Des tonnes de résidus de munitions reposent actuellement dans les eaux suisses, et devront sans doute y rester pour un bon moment. Selon les politiciens en charge de la sécurité, la protection de l'environnement n'est plus une priorité.
L'été dernier, la Confédération avait lancé, sous l'égide de la cheffe du DDPS Viola Amherd, un concours d'idées sur la manière de remonter à la surface les 8000 tonnes de munitions militaires immergées entre 1918 et 1964 dans les lacs de Thoune, de Brienz et des Quatre-Cantons. L'enjeu principal, éviter les risque pour l'homme et l'environnement, ces résidus se trouvant à une profondeur de 150 à 220 mètres, en partie enfouie sous des couches de sédiments de plusieurs mètres d'épaisseur, là où la visibilité est mauvaise, les courants inhabituels et évidemment, où le risque d'explosion existe.

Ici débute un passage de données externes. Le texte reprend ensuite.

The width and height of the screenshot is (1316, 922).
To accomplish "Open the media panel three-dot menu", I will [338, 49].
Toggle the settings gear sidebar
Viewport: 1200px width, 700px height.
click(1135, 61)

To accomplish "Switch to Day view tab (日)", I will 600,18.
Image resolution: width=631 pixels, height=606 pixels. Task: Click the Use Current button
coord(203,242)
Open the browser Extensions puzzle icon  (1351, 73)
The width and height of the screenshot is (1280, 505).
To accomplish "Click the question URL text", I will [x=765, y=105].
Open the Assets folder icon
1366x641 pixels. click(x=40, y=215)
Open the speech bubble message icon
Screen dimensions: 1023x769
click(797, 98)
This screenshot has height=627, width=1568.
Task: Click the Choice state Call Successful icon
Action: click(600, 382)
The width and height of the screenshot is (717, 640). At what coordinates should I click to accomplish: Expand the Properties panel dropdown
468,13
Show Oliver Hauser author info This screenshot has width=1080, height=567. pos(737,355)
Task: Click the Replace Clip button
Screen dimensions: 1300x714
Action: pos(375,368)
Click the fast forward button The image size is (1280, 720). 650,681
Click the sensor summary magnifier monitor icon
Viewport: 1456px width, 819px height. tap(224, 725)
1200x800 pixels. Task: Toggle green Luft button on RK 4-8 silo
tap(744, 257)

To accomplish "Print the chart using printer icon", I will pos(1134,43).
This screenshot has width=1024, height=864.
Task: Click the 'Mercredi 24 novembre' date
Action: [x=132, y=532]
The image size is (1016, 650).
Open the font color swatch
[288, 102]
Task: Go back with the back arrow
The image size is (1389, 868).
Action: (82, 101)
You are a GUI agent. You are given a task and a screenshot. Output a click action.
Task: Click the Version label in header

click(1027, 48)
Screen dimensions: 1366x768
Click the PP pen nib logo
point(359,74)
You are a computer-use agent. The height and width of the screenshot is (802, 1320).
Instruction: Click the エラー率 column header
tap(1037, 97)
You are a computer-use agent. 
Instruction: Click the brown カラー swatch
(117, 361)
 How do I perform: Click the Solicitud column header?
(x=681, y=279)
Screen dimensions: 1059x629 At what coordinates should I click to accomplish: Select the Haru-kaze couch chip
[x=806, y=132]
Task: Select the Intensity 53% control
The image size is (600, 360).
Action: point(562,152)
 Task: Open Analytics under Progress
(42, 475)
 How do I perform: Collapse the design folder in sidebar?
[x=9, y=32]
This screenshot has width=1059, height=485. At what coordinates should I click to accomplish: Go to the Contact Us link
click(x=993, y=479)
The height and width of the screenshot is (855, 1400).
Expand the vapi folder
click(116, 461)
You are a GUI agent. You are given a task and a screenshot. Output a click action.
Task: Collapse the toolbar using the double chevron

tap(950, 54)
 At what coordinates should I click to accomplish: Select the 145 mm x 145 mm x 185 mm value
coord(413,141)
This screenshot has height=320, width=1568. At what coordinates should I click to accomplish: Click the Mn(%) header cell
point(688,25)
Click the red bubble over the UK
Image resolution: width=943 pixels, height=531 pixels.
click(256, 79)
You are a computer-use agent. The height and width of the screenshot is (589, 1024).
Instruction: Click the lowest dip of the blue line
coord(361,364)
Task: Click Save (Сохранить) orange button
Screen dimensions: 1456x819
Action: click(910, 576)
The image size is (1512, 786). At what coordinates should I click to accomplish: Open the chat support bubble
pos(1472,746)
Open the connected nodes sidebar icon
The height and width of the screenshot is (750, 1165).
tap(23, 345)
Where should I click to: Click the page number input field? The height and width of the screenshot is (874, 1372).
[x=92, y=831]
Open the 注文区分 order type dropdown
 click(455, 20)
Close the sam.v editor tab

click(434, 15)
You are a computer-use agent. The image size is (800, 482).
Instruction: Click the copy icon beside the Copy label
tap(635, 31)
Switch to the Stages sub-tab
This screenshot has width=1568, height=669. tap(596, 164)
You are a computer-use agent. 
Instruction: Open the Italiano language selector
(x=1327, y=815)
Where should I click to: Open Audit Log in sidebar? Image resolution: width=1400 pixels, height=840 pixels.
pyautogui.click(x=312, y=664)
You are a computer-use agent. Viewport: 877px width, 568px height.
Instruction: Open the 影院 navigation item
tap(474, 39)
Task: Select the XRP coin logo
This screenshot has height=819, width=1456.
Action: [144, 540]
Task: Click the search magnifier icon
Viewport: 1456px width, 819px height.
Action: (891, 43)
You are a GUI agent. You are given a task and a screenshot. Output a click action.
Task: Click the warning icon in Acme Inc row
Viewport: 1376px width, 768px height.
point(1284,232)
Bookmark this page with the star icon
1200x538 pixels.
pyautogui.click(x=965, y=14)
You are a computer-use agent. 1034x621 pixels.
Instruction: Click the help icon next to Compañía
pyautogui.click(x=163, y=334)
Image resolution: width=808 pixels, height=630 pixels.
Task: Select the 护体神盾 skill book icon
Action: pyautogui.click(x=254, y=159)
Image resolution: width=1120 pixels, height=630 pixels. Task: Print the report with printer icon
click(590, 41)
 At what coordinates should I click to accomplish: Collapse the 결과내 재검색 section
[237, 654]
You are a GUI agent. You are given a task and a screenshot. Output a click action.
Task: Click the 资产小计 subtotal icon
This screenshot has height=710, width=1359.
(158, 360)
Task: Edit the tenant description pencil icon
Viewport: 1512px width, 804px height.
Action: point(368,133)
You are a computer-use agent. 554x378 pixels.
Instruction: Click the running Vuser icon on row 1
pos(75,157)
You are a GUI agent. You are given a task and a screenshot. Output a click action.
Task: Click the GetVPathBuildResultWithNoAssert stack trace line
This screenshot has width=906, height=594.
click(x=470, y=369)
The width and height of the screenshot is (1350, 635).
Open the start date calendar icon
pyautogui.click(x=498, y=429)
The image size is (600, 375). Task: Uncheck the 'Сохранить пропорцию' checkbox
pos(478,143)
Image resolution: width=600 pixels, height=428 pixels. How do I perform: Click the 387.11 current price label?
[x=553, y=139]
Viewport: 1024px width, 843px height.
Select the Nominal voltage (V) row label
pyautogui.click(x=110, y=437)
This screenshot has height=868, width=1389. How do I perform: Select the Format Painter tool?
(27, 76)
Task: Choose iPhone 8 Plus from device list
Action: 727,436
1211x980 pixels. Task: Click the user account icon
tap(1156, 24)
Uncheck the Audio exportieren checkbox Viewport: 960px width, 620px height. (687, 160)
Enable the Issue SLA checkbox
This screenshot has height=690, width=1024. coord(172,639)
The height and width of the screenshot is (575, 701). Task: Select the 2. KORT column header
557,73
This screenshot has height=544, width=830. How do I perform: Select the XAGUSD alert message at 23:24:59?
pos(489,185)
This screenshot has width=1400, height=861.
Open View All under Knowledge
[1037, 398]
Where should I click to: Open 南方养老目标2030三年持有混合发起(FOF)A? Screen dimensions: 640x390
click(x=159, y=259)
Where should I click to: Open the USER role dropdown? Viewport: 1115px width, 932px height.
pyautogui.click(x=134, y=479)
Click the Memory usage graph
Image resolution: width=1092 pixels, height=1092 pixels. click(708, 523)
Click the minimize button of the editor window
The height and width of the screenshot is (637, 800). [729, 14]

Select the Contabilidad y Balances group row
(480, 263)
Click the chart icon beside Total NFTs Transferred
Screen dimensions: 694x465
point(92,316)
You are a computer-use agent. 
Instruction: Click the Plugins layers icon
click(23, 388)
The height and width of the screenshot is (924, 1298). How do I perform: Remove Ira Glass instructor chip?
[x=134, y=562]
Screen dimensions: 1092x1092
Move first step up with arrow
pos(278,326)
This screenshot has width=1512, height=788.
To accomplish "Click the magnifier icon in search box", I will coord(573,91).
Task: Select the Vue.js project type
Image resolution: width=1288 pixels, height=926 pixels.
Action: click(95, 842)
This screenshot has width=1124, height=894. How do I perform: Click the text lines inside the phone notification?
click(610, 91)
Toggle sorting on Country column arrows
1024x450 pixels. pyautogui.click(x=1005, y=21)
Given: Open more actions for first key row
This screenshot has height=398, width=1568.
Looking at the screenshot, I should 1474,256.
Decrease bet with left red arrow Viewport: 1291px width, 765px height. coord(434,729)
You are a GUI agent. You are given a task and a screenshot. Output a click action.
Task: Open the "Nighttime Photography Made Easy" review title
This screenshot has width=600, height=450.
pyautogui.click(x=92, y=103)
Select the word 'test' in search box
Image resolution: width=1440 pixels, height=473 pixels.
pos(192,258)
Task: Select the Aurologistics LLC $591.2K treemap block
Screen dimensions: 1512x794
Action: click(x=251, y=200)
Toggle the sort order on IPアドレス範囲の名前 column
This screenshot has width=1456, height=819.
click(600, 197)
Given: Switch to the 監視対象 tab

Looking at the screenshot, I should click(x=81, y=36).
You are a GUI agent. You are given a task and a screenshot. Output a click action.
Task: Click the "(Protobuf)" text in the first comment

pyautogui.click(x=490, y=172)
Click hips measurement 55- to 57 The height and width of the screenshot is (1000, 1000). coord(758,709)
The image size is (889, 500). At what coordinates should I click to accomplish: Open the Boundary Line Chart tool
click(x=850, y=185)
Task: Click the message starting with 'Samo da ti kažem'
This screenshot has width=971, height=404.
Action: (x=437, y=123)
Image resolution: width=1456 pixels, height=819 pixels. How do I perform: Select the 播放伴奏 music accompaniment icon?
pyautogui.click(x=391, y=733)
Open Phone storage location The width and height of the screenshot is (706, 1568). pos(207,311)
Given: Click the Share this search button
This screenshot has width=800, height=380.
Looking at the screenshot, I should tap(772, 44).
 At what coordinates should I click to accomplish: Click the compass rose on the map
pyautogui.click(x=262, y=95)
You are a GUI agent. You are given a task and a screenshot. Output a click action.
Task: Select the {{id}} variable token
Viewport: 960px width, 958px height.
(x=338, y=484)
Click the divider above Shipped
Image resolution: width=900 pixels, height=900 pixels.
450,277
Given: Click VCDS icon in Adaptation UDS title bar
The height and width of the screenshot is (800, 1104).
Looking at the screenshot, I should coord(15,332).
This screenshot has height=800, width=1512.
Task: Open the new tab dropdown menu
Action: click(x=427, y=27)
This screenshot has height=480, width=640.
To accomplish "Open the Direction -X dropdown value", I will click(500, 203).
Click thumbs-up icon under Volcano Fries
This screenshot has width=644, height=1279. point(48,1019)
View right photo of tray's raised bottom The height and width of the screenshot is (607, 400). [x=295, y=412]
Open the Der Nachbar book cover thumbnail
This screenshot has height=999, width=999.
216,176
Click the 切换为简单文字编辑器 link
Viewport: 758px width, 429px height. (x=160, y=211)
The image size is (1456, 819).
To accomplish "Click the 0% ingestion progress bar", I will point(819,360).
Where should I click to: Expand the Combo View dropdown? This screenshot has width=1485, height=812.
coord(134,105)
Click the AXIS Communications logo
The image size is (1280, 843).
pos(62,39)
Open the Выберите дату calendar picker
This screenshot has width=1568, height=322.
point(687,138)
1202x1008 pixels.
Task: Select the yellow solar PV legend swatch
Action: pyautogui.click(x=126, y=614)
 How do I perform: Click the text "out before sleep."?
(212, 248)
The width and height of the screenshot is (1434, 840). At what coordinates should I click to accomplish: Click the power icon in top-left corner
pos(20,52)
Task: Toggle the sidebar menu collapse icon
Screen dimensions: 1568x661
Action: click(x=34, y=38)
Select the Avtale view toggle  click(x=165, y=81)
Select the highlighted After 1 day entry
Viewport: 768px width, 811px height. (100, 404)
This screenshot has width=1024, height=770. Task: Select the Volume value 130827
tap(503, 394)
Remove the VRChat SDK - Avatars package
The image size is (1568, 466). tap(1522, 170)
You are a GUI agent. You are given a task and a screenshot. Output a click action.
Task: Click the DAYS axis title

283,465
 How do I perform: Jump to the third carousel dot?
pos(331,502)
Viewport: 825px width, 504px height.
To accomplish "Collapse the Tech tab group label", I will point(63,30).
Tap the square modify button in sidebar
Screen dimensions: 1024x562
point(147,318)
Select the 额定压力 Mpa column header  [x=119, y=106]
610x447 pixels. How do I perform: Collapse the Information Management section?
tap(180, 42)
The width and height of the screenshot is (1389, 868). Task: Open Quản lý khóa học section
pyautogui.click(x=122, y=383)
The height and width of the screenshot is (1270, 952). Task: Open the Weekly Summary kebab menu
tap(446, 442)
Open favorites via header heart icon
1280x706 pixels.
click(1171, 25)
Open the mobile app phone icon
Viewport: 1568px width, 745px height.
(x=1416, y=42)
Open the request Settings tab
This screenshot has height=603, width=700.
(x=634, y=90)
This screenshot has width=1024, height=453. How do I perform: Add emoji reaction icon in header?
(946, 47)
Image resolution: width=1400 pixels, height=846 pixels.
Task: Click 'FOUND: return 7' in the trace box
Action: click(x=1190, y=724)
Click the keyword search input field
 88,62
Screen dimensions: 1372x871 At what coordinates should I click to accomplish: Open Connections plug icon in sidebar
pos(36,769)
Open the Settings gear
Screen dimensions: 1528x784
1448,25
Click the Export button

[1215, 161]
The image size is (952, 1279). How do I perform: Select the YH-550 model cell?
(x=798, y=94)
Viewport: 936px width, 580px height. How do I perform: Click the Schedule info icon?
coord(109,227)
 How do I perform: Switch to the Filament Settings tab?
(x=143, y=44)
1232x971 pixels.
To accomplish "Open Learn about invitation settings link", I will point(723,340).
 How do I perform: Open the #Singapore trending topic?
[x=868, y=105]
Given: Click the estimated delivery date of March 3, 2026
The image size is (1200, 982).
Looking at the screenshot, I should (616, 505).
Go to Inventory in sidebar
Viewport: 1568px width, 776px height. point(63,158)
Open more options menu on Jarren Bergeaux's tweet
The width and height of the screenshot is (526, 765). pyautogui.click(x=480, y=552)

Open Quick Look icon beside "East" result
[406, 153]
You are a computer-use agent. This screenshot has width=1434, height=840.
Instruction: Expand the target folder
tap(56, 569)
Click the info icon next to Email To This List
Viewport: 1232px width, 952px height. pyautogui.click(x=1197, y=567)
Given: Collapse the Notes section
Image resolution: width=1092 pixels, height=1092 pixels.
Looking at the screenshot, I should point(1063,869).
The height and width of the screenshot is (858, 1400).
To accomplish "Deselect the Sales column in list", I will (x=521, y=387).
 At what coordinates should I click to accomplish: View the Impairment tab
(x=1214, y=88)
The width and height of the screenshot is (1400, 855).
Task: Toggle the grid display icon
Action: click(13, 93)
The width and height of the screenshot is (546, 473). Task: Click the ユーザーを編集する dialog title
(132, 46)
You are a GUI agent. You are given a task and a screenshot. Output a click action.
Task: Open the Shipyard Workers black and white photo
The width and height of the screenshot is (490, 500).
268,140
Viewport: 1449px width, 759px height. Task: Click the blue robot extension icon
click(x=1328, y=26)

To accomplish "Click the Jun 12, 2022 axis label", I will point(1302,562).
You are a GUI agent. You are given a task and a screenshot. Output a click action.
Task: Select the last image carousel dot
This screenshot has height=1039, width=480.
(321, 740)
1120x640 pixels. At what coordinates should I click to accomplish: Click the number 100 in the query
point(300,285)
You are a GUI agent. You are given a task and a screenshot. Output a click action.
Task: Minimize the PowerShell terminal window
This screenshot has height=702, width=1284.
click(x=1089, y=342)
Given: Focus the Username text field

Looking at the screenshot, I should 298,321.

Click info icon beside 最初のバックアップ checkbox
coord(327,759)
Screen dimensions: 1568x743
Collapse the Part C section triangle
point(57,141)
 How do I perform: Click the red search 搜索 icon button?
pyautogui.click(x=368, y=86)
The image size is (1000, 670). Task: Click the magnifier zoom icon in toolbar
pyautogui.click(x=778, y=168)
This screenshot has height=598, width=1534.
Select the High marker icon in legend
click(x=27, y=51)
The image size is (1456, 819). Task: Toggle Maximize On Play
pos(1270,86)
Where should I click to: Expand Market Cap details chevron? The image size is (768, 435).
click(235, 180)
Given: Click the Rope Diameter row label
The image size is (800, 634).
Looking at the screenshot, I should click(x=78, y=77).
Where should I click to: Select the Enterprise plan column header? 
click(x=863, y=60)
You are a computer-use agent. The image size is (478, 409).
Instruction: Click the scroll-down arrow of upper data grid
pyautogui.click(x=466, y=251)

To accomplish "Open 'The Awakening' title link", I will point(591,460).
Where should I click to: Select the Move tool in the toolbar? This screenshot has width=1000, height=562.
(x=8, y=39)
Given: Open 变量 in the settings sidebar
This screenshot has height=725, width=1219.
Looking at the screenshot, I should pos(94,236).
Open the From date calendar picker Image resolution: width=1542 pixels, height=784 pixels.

Dauphins et cannes à pêche
Jusqu'en février, les entreprises, les universités ou encore les particuliers ont pu soumettre leurs propositions. A l'origine, il était prévu que les meilleures méthodes soient présentées au public en avril, mais cela se fera finalement au mois de mai. Armasuisse, l'Office fédéral de l'armement, fait savoir que plus de 100 projets ont été déposés, et qu'un comité d'experts est en train de toutes les évaluer. Les auteurs des trois meilleures propositions se partageront un prix de 50'000 francs.
Parmi ces idées, il semblerait que certaines soient légèrement surréalistes. À titre d'exemple, quelqu'un propose d'utiliser des dauphins pour récupérer les munitions. D'autres souhaitent plutôt équiper des écoliers de cannes à pêche magnétiques pour récupérer les bombes.
Jusqu'ici, c'est assez comique, mais le monde n'a plus envie de rire. Le climat actuel, plongé dans l'incertitude notamment par Donald Trump, est plutôt tendu. Le président américain se détourne de plus en plus de l'Europe et caresse même l'idée de quitter l'OTAN. L'Europe pourrait donc se retrouver livrée à elle-même. Ainsi, tout le monde se met à parler de réarmement et de sécurité, et presque plus personne ne parle de protection de l'environnement. L'UE souhaite investir 800 milliards d'euros dans de nouvelles armes, et en Suisse aussi, l'armée doit être remise à niveau de toute urgence.
«Nous avons d'autres priorités»
En ces temps de guerre, le concours d'Armasuisse fait donc un peu tache dans le paysage. La Confédération souligne d'ailleurs que, même après avoir évalué les différentes propositions, elle ne souhaite pas passer immédiatement à l'action. Il s'agit plutôt d'une source d'inspiration pour plus tard, au cas où le problème des munitions dans les lacs représenterait un réel danger. Ce qui ne serait pas le cas aujourd'hui.
Ainsi, les politiciens en charge de la sécurité au Parlement exigent désormais l'arrêt du projet. Werner Salzmann, conseiller aux Etats UDC, déclare à Blick: «Nous ne pouvons pas nous le permettre pour le moment. Nous avons d'autres priorités.» Sa collègue du Centre, Brigitte Häberli-Koller, est du même avis. «Les examens de sécurité n'ont jusqu'à présent pas montré de nécessité d'action immédiate.» Selon elle, il est cependant important de vérifier régulièrement la situation. «Si une intervention s'avère nécessaire, il faudra accorder une grande attention aux coûts», conclut-elle.
Et que disent les Vert-e-s? Le parti écologiste est réticent, bien conscient que la protection de l'environnement ne constitue actuellement pas un élément central des enjeux mondiaux actuels. Mais selon eux, l'eau propre fait aussi partie de la sécurité du pays, confie un membre des Vert-e-s. Il semble clair qu'il faudrait d'abord que la paix s'installe avant que les déchets toxiques dans les lacs suisses ne redeviennent un sujet sérieux.